-- Start Excerpt to read --

= La Colonie =

La Colonie is a comedy by French playwright Pierre de Marivaux, published in 1750 in the journal Mercure de France.
When it was first performed at the Comédie-Italienne on June 18, 1729, La Nouvelle Colonie did not gather success and was only staged once. Marivaux cancelled all the shows and did not publish, but he rewrote the play and reduced it to a single act composed of 18 scenes. This new version was performed and published under the title La Colonie.
It is more than a baroque play, a satire of society denouncing the institutions of Marivaux's time. On an island in the middle of nowhere, women have decided to seize power. Behind the utopy, La Colonie foreshadows the feminist movements that will agitate Europe two centuries later, despite its politically and sexually conservative ending. This ironic and rich comedy raises many modern issues, and made Marivaux into a forerunner of female liberation.

== Characters ==
- Arthénice, noble woman.
- Madam Sorbin, craftsman's wife.
- Mr Sorbin, her husband.
- Timagène, noble man.
- Lina, Madam Sorbin's daughter.
- Persinet, young man of the people and Lina's lover.
- Hermocrate, gentleman and philosopher.
- Troupe of women, nobles and poor.

== Plot ==
A group of men and women from a conquered land are forced to take refuge on a desert island. They decided to establish institutions and vote for two governors for the island : Lord Timagène for the noble party and Mr Sorbin for the people.

-- End Excerpt to read --
-- Start Material provided --

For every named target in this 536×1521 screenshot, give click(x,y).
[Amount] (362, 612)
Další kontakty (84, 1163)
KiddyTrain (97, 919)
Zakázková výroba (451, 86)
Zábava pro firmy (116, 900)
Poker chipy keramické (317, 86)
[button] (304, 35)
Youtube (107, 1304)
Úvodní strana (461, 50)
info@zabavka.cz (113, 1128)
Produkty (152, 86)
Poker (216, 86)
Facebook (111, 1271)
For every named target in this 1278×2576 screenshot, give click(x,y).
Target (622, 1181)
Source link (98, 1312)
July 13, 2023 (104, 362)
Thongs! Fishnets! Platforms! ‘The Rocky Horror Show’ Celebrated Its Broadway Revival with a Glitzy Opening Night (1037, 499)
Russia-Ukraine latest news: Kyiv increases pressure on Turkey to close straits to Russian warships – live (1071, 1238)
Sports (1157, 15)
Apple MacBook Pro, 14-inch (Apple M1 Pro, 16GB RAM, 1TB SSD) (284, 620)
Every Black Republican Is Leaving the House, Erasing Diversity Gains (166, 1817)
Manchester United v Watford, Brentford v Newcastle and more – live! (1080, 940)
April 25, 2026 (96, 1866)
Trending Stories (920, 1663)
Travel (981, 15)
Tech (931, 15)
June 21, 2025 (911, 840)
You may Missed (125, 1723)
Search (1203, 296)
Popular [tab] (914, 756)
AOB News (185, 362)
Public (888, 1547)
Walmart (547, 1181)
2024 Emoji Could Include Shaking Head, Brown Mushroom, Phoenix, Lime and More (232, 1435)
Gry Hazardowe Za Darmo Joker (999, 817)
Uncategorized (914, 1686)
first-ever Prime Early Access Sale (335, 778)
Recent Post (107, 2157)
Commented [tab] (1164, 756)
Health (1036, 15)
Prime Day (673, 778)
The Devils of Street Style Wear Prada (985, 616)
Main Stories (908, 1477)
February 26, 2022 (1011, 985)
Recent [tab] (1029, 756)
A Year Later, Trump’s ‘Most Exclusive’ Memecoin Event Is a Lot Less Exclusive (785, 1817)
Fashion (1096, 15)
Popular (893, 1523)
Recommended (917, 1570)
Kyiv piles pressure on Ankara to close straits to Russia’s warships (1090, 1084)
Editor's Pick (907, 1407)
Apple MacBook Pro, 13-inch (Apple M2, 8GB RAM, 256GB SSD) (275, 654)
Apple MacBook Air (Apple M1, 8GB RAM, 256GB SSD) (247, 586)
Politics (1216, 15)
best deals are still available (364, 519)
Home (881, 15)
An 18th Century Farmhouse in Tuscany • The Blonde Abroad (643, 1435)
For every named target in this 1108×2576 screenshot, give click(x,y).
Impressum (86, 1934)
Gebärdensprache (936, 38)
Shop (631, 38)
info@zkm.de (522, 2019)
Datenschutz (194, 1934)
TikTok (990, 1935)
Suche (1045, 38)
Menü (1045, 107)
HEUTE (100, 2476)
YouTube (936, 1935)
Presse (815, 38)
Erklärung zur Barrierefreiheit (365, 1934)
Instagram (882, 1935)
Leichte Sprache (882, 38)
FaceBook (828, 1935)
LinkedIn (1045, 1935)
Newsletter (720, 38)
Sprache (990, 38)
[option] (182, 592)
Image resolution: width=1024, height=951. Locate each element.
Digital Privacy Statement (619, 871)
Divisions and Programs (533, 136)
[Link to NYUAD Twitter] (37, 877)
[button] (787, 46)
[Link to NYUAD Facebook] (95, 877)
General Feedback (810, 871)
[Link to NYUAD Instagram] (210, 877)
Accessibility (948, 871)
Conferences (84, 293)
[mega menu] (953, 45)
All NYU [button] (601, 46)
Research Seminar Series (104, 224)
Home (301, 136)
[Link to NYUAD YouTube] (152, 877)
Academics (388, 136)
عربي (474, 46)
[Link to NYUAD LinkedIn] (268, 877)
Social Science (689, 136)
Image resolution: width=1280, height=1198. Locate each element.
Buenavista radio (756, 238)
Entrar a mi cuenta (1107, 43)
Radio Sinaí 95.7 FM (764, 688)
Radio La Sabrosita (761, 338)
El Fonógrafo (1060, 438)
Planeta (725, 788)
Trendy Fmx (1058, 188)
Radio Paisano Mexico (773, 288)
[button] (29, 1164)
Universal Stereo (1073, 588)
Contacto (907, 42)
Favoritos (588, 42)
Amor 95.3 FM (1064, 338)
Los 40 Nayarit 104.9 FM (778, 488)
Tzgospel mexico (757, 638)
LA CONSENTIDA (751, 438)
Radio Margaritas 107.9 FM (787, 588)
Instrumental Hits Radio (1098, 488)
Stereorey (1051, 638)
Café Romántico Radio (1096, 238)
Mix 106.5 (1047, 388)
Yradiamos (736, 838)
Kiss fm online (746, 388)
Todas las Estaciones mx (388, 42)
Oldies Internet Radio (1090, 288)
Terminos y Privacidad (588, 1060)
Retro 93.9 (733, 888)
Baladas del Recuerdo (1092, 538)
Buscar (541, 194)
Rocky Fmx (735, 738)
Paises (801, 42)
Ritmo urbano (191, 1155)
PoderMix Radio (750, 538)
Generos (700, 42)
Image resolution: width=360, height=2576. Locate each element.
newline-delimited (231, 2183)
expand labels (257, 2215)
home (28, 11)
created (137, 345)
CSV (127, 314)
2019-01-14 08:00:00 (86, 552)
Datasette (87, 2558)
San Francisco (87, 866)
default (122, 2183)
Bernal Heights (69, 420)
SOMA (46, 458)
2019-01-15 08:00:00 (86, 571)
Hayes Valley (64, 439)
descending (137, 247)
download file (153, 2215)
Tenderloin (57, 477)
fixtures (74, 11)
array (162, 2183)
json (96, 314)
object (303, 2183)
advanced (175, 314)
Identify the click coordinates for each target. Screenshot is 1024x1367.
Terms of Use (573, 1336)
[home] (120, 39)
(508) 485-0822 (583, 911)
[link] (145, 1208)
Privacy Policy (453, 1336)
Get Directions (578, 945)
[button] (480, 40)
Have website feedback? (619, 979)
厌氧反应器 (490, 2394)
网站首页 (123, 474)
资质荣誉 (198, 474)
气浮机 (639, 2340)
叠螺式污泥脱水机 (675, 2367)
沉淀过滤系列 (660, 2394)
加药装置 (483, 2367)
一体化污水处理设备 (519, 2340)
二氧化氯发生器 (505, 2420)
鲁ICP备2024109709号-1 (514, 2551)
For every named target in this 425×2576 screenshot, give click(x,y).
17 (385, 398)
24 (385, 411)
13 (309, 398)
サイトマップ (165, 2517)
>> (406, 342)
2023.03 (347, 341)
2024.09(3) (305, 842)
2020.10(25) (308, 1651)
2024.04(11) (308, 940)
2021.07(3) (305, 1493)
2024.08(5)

-- End Material provided --

=== The tasks ===
- A) In the article on La Colonie, condense the paragraph beginning "When it was first performed" into a short list that keeps its main facts.
- B) Start at the words "- Mr Sorbin, her" in the article on La Colonie and stop after "gentleman and philosopher.". Reproduce that passage, switching "philosopher" to "scholar".

=== Answers to the exercises ===
- A)
- La Nouvelle Colonie premiered at the Comédie-Italienne on June 18, 1729.
- It was unsuccessful and was staged only once.
- Marivaux canceled all the shows and did not publish it.
- He rewrote it as a single act of 18 scenes.
- The new version was performed and published as La Colonie.

- B)
- Mr Sorbin, her husband.
- Timagène, noble man.
- Lina, Madam Sorbin's daughter.
- Persinet, young man of the people and Lina's lover.
- Hermocrate, gentleman and scholar.